┌─ DATA EXCERPTS

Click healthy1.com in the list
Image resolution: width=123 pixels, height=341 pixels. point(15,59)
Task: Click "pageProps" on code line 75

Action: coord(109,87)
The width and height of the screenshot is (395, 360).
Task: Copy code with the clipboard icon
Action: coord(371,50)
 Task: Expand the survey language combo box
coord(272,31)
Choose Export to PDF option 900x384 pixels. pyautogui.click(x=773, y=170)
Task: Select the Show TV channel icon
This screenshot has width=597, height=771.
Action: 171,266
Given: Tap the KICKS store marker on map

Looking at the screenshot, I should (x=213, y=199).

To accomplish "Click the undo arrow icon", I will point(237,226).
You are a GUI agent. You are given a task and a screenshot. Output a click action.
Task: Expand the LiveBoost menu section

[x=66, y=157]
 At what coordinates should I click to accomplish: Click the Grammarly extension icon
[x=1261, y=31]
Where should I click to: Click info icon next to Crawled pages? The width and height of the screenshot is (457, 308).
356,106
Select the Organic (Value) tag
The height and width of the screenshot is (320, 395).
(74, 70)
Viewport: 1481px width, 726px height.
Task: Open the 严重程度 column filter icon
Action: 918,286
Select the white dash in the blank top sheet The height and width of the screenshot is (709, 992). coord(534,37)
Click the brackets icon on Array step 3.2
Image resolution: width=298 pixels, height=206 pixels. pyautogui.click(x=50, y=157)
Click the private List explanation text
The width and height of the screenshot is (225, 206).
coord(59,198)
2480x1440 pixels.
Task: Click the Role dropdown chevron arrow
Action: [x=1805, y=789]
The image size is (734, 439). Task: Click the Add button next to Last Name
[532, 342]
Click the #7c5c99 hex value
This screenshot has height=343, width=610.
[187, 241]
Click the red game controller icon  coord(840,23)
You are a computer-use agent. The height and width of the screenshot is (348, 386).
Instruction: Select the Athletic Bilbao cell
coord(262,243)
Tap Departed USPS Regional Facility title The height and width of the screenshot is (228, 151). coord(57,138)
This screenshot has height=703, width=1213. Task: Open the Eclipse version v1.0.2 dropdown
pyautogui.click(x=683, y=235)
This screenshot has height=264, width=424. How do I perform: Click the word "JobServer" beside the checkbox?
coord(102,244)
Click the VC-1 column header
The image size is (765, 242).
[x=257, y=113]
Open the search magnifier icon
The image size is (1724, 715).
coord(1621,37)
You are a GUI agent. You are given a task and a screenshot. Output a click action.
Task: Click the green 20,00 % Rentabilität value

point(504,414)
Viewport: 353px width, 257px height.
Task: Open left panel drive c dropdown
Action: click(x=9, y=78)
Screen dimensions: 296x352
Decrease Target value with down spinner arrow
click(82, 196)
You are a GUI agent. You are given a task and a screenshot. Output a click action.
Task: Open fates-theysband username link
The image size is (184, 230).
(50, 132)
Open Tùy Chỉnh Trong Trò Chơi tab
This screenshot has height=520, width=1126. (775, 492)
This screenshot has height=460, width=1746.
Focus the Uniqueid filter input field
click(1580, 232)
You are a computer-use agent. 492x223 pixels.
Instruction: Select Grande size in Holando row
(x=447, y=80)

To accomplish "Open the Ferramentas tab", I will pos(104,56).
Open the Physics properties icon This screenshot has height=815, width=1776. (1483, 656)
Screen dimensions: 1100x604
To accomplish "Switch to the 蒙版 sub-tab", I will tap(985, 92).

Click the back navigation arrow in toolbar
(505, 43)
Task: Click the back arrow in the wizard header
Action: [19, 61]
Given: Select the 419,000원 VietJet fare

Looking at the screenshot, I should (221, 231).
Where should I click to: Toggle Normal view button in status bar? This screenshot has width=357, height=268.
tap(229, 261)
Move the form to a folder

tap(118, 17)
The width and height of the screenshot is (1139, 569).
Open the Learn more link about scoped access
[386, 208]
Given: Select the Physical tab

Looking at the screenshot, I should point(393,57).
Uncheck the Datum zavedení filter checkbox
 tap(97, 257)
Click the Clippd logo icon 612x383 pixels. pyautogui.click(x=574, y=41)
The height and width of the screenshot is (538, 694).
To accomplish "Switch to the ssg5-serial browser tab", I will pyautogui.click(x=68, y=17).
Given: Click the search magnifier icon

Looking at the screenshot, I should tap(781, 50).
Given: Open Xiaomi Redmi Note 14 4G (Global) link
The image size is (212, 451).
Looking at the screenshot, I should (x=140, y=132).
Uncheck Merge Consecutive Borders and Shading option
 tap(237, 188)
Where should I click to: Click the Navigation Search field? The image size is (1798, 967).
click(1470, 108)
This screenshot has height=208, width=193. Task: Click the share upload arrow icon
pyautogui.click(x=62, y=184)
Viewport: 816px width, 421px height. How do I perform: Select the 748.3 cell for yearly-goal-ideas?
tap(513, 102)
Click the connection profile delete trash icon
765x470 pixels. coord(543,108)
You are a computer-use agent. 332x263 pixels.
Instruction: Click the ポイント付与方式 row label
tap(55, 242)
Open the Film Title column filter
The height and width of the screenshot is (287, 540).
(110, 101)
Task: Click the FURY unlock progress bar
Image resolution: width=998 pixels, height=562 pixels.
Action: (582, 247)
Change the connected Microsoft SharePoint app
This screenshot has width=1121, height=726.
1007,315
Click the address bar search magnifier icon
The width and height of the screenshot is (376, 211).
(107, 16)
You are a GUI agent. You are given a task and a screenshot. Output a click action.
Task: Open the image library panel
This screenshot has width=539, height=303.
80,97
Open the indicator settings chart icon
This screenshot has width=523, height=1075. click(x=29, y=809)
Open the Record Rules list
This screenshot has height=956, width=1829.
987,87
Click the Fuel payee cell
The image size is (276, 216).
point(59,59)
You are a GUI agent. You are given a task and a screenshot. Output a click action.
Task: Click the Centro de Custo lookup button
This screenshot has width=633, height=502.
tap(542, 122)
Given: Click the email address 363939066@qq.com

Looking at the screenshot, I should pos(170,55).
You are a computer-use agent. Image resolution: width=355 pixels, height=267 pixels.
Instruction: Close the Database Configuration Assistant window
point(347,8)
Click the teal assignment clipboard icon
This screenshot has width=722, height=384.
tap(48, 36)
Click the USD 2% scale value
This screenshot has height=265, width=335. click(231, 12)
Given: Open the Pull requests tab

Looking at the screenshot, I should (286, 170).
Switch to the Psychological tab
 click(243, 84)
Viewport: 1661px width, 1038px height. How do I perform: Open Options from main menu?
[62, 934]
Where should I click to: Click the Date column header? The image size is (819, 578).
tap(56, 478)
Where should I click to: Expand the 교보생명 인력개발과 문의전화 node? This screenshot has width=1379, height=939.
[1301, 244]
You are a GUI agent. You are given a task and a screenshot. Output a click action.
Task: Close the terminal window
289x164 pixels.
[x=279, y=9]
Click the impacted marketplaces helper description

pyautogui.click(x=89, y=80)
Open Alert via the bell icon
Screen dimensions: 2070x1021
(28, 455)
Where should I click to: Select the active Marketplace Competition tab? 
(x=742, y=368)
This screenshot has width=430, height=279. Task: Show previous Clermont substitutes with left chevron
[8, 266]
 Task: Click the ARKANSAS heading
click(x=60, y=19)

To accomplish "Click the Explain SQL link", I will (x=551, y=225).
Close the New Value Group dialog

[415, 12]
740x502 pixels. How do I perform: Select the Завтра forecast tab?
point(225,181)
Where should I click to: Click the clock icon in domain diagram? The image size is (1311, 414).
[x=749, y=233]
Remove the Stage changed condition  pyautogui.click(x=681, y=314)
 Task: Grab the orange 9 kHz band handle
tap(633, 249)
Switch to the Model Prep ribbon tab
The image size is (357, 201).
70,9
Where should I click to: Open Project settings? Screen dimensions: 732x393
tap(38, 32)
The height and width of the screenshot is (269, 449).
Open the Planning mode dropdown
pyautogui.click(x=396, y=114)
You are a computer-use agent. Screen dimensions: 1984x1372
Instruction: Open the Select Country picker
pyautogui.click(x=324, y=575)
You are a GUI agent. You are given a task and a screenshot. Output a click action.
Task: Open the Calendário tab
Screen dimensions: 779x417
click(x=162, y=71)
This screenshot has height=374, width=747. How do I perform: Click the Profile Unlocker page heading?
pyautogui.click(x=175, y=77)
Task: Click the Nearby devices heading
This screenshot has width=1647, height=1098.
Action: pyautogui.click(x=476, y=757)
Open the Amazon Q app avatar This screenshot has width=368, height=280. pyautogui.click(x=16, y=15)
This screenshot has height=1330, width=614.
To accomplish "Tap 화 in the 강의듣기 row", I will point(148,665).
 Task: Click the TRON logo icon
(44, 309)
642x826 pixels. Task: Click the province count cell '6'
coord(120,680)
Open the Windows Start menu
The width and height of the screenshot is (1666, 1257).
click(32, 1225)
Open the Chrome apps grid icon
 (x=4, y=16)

└─

TASK TO CARRY OUT: Set out the lines from the one containing "Click the brackets icon on Array step 3.2" through the one containing "pyautogui.click(x=683, y=235)", both included, as a numbered list with blank lines left out.

FULL OUTPUT:
1. Click the brackets icon on Array step 3.2
2. Image resolution: width=298 pixels, height=206 pixels. pyautogui.click(x=50, y=157)
3. Click the private List explanation text
4. The width and height of the screenshot is (225, 206).
5. coord(59,198)
6. 2480x1440 pixels.
7. Task: Click the Role dropdown chevron arrow
8. Action: [x=1805, y=789]
9. The image size is (734, 439). Task: Click the Add button next to Last Name
10. [532, 342]
11. Click the #7c5c99 hex value
12. This screenshot has height=343, width=610.
13. [187, 241]
14. Click the red game controller icon  coord(840,23)
15. You are a computer-use agent. The height and width of the screenshot is (348, 386).
16. Instruction: Select the Athletic Bilbao cell
17. coord(262,243)
18. Tap Departed USPS Regional Facility title The height and width of the screenshot is (228, 151). coord(57,138)
19. This screenshot has height=703, width=1213. Task: Open the Eclipse version v1.0.2 dropdown
20. pyautogui.click(x=683, y=235)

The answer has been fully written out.